Heat the remaining tablespoon of oil in the pan over medium heat. Add the rice and cook, stirring, until translucent, 1 to 2 minutes. Add the puree and cook, stirring, to evaporate most of the liquid, about 2 minutes. Add the remaining stock, stir and cover, and lower the heat to medium-low. Simmer without stirring, until the rice is tender and the liquid is absorbed, 15 to 20 minutes. Remove from the heat and let sit without stirring for 10 to 15 minutes. Fluff with a fork and serve, garnished with additional cilantro.
Avocado & Radish Salad with Cilantro-Lime Dressing
2 tablespoons fresh lime juice, or to taste
1/4 cup olive oil
3 tablespoons chopped fresh cilantro
4 cups shredded cabbage
1 large or 2 small beauty heart radishes, peeled and chopped fine
1 firm-ripe avocado, peeled and cut into 1/2-inch cubes
In a bowl whisk together lime juice, oil, cilantro and salt and pepper to taste. In a medium bowl, combine cabbage and radishes and toss with dressing enough dressing to coat. Add avocado and toss gently. Garnish with additional cilantro.

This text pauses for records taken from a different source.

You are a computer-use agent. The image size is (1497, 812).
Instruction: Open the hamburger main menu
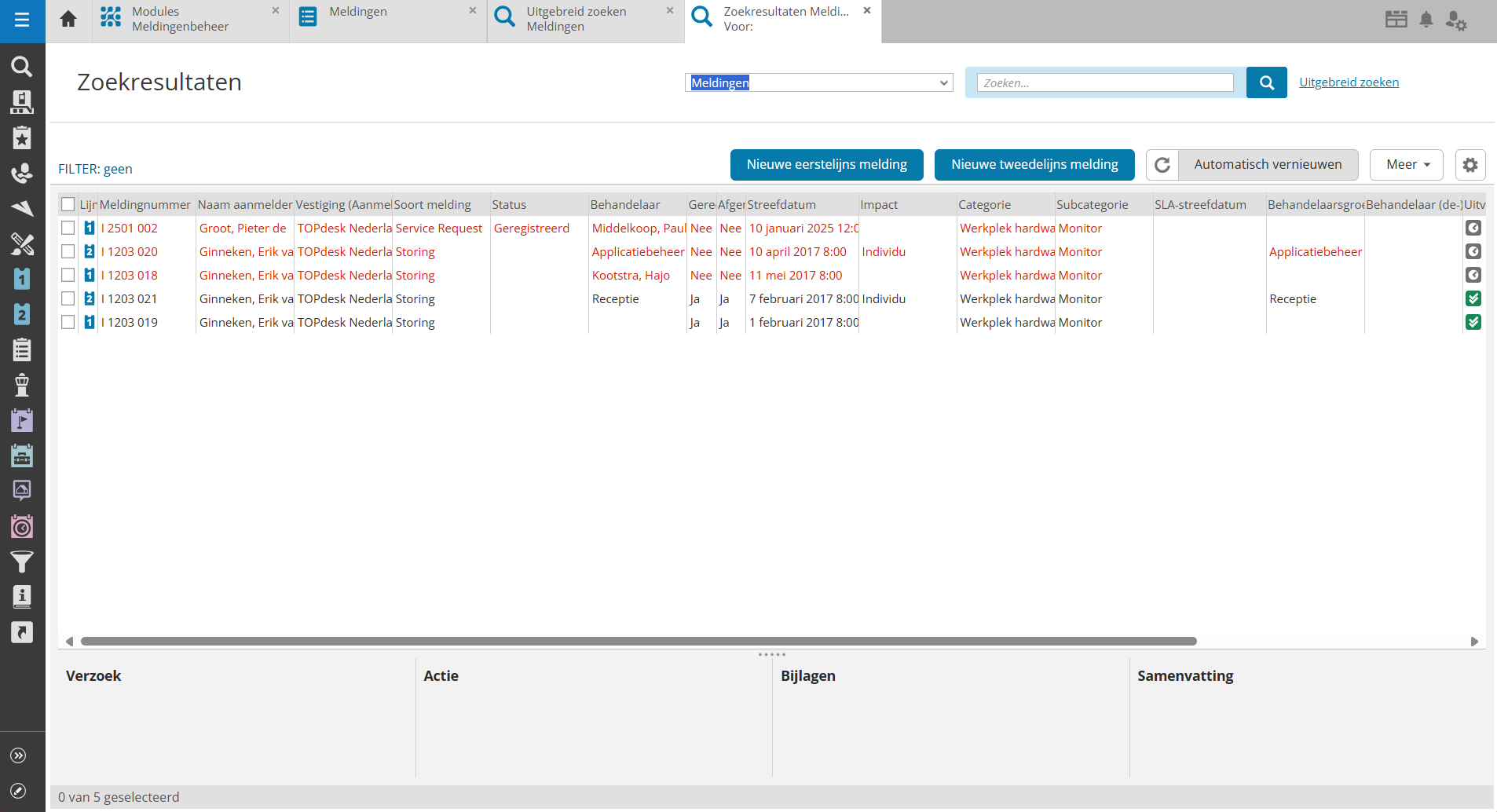click(x=22, y=20)
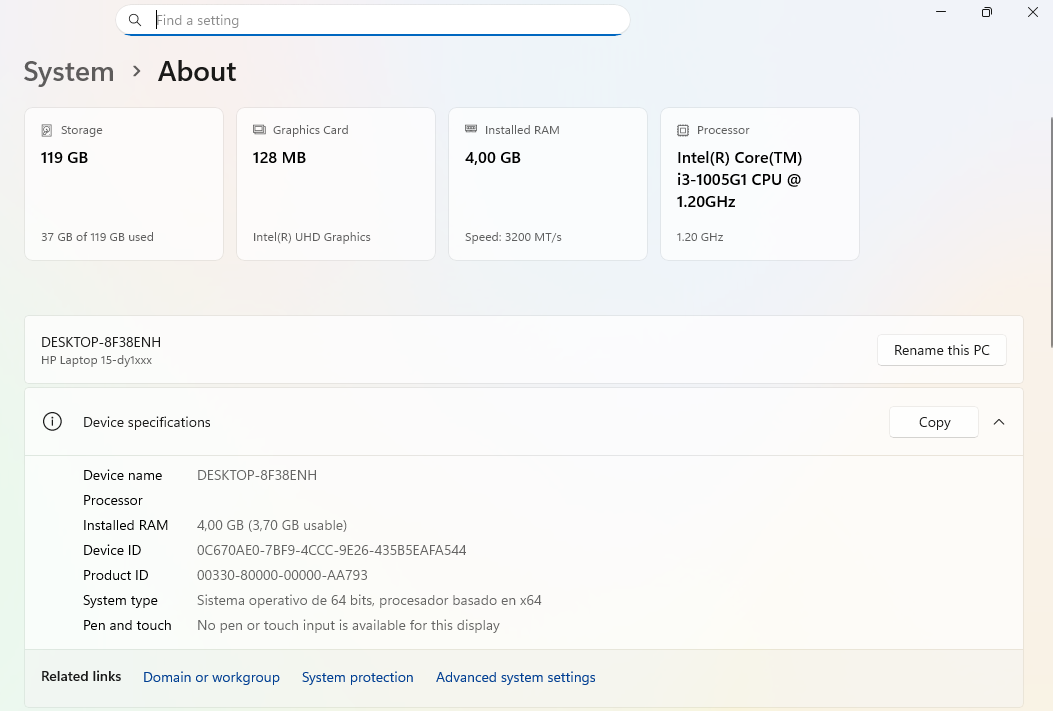
Task: Close the Settings window
Action: (1033, 12)
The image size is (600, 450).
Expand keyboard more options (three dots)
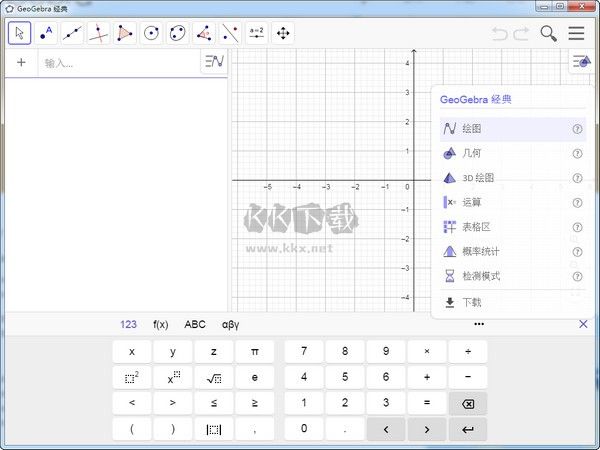(x=479, y=324)
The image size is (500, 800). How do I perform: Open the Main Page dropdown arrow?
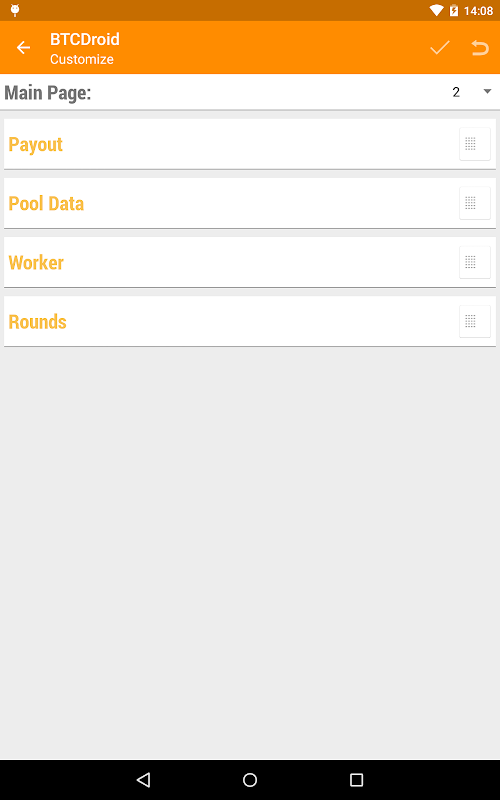[487, 92]
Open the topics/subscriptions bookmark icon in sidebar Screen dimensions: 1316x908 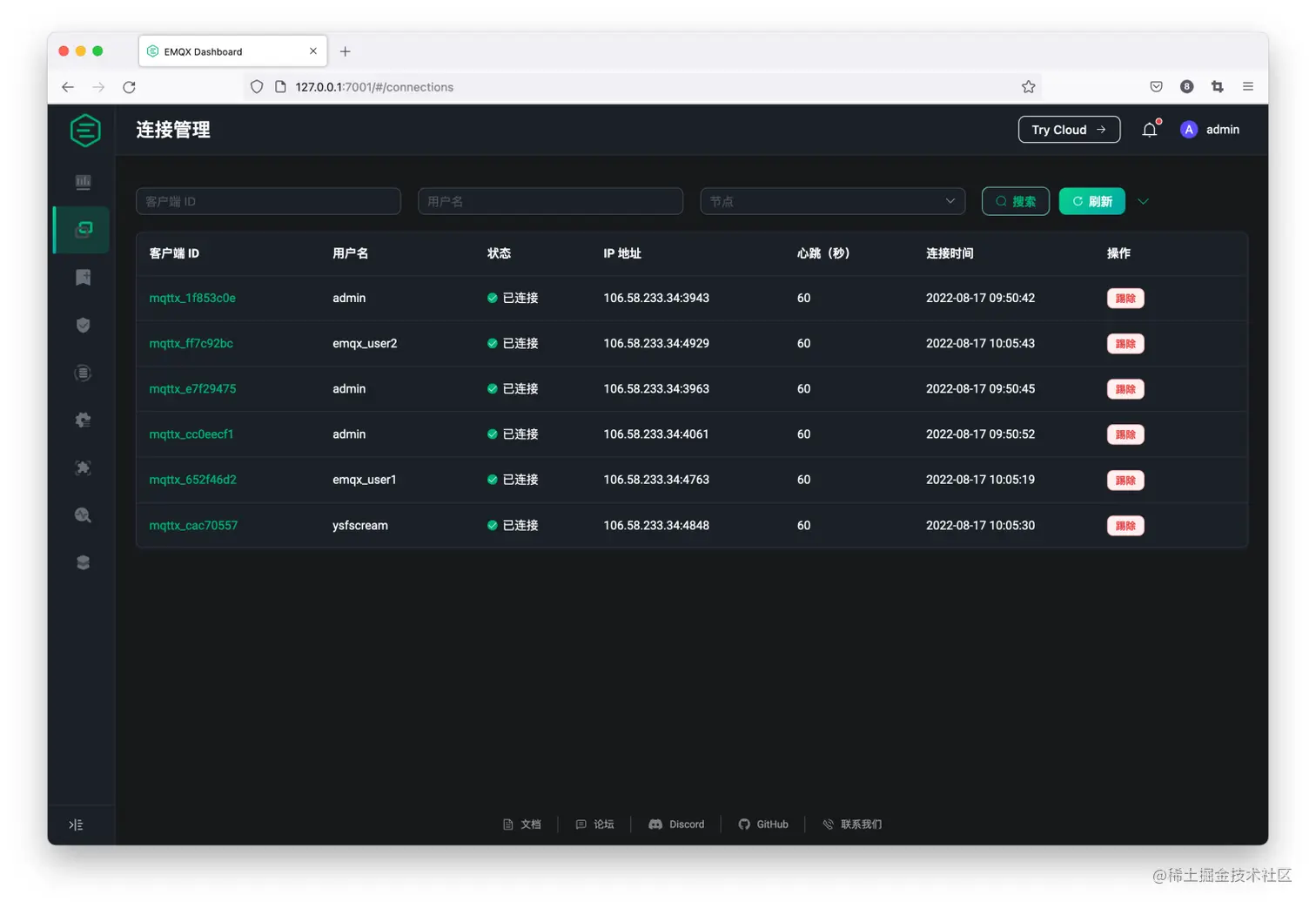tap(83, 277)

Stir-Fried Chicken with Bok Choy and Red Pepper
1 tablespoon rice vinegar
2 teaspoons light-brown sugar
1 lb sliced chicken breast meat
4 teaspoons cornstarch
2 tablespoons vegetable oil
2 garlic cloves, thinly sliced
2 teaspoons minced peeled fresh ginger
4 cups sliced bok choy (from 1 head)
1 medium red pepper, cut into thin strips
Cooked rice, for serving
In a small bowl, combine soy sauce, vinegar, brown sugar, and 3 tablespoons water. In a medium bowl, toss chicken with cornstarch until coated. In a large wok or skillet, heat oil, garlic, and ginger over medium-high until fragrant, about 1 minute. Add chicken in a single layer, pressing against pan to sear. Cook, stirring, until lightly browned and just cooked through, 6 to 8 minutes. Add bok choy and pepper and cook, stirring, until bok choy slightly wilts, about 1 minute. Add soy sauce mixture and cook until sauce thickens slightly, 2 minutes. Serve over rice.